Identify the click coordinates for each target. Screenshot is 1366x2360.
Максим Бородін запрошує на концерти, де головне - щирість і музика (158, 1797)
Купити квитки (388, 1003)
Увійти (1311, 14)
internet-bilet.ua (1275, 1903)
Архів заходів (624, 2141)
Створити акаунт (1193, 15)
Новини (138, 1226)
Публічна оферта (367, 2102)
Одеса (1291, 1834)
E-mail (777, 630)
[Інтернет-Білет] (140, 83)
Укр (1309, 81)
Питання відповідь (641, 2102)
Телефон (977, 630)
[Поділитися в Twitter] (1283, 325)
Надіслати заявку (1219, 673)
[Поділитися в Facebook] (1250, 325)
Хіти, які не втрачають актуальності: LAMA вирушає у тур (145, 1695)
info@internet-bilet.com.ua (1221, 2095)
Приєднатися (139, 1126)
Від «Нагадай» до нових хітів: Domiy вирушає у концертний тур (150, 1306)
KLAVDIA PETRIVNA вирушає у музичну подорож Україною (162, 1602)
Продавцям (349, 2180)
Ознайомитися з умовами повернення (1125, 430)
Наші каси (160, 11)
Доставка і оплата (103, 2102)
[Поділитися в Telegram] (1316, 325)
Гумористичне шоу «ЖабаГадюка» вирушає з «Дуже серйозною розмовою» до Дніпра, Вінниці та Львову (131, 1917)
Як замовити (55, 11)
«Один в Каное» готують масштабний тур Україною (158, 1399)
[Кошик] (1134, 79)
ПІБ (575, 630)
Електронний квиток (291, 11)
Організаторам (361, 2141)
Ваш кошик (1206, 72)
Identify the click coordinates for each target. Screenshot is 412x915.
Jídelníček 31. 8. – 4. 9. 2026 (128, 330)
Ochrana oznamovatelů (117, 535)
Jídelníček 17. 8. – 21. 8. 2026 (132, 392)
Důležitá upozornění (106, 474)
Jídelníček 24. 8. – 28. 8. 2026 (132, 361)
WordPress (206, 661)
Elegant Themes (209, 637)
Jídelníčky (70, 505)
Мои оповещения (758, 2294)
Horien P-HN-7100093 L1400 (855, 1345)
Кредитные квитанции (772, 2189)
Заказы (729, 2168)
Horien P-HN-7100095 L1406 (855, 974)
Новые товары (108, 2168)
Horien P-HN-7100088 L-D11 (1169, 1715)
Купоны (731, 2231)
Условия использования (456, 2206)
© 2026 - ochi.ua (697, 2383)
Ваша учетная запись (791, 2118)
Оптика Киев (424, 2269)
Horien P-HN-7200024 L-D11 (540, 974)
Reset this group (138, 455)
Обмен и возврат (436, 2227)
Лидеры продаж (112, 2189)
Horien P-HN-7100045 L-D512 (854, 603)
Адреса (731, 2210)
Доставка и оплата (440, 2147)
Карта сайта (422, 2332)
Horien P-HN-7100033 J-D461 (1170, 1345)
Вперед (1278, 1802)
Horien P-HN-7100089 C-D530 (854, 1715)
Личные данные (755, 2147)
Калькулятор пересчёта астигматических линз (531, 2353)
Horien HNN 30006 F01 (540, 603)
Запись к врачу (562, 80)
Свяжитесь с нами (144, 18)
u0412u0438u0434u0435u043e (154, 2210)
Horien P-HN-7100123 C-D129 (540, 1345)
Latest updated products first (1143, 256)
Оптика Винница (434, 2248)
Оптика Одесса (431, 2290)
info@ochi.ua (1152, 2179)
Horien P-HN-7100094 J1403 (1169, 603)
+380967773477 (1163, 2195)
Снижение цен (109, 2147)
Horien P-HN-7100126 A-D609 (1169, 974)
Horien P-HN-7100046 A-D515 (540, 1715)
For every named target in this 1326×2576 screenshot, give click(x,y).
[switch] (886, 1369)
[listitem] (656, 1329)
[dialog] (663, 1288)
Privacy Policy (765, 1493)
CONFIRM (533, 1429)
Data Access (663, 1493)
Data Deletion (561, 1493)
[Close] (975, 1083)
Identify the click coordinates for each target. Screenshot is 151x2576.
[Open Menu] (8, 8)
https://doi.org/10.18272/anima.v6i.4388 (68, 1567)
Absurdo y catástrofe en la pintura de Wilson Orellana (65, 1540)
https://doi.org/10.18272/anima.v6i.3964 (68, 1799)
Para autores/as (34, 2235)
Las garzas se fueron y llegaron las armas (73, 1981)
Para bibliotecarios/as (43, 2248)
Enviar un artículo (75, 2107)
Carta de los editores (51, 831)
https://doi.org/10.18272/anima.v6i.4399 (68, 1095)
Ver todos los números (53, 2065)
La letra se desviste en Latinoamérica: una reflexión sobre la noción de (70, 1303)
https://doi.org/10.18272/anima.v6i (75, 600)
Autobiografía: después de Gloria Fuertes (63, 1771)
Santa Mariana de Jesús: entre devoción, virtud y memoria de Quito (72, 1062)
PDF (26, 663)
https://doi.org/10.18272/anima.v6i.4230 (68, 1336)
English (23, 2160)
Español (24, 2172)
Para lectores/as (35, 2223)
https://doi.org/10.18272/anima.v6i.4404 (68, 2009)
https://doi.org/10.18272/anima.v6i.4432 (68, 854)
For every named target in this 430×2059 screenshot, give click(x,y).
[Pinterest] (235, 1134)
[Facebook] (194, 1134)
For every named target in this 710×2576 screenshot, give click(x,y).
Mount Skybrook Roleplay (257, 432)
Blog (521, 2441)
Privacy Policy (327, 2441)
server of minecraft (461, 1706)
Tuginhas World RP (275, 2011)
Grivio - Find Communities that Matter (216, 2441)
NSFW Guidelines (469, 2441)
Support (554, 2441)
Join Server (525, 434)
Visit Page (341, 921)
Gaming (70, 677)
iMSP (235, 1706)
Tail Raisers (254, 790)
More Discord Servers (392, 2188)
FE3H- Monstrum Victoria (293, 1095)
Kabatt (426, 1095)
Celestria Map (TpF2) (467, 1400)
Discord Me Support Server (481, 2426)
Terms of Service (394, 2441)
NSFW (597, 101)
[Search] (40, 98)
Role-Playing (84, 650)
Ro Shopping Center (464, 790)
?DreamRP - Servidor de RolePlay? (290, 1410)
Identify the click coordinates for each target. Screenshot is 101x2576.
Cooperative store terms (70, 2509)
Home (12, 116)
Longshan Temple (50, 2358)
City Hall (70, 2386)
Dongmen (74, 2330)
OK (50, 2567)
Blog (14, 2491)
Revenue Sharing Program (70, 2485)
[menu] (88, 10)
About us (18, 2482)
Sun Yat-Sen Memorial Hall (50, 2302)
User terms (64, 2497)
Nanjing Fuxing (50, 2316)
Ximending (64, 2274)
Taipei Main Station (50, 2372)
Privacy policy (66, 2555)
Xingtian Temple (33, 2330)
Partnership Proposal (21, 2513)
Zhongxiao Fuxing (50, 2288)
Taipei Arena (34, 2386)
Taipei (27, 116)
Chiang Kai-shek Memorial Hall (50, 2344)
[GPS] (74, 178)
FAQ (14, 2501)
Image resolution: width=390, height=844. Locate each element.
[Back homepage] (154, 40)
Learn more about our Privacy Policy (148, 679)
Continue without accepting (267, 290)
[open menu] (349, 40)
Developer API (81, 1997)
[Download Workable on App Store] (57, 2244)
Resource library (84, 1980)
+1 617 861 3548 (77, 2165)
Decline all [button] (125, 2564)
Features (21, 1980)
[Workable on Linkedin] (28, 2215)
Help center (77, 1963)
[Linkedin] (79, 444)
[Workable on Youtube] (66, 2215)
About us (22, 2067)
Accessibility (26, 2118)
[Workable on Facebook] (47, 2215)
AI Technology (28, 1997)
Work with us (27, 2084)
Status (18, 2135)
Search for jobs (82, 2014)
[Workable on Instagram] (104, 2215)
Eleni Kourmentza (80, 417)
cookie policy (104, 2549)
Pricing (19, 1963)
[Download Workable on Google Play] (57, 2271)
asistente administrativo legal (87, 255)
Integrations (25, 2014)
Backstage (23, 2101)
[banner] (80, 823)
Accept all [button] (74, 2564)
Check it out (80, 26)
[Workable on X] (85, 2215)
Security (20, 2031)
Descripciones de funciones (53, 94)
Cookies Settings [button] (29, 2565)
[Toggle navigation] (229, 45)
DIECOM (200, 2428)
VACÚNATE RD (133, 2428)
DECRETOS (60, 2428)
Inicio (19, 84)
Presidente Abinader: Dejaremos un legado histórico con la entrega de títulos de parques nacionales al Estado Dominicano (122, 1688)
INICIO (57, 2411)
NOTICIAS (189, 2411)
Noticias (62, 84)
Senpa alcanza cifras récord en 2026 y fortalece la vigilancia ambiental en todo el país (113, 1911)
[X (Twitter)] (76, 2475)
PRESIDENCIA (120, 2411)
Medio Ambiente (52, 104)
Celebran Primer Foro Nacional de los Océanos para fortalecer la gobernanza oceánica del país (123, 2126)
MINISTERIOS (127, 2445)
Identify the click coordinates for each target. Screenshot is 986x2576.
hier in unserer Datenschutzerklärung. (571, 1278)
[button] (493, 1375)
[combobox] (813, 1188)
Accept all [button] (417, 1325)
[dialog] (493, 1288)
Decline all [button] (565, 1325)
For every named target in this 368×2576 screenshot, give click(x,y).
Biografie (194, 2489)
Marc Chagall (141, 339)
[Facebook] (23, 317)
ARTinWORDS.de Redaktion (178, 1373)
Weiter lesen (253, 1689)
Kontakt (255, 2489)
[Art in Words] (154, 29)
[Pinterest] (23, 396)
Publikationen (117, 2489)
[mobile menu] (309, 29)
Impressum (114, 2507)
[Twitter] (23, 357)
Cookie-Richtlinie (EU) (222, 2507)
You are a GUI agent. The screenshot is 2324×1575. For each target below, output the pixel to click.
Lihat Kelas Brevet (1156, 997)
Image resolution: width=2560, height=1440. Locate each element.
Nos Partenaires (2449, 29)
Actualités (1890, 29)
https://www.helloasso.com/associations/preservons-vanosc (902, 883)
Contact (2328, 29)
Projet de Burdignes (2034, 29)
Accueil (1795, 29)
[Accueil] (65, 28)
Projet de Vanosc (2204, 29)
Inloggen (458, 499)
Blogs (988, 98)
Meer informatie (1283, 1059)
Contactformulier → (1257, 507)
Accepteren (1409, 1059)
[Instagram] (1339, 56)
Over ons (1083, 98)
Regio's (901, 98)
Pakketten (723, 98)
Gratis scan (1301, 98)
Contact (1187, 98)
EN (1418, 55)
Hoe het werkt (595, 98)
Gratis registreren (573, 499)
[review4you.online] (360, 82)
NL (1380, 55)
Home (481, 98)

- TASK DETAILS -
If a line falls between the first line of the entries and the line containing "Ваш кошик (1206, 72)", or is one of those two, restate it word for word; leave all other lines out.

- TASK RESPONSE -
Identify the click coordinates for each target. Screenshot is 1366x2360.
Максим Бородін запрошує на концерти, де головне - щирість і музика (158, 1797)
Купити квитки (388, 1003)
Увійти (1311, 14)
internet-bilet.ua (1275, 1903)
Архів заходів (624, 2141)
Створити акаунт (1193, 15)
Новини (138, 1226)
Публічна оферта (367, 2102)
Одеса (1291, 1834)
E-mail (777, 630)
[Інтернет-Білет] (140, 83)
Укр (1309, 81)
Питання відповідь (641, 2102)
Телефон (977, 630)
[Поділитися в Twitter] (1283, 325)
Надіслати заявку (1219, 673)
[Поділитися в Facebook] (1250, 325)
Хіти, які не втрачають актуальності: LAMA вирушає у тур (145, 1695)
info@internet-bilet.com.ua (1221, 2095)
Приєднатися (139, 1126)
Від «Нагадай» до нових хітів: Domiy вирушає у концертний тур (150, 1306)
KLAVDIA PETRIVNA вирушає у музичну подорож Україною (162, 1602)
Продавцям (349, 2180)
Ознайомитися з умовами повернення (1125, 430)
Наші каси (160, 11)
Доставка і оплата (103, 2102)
[Поділитися в Telegram] (1316, 325)
Гумористичне шоу «ЖабаГадюка» вирушає з «Дуже серйозною розмовою» до Дніпра, Вінниці та Львову (131, 1917)
Як замовити (55, 11)
«Один в Каное» готують масштабний тур Україною (158, 1399)
[Кошик] (1134, 79)
ПІБ (575, 630)
Електронний квиток (291, 11)
Організаторам (361, 2141)
Ваш кошик (1206, 72)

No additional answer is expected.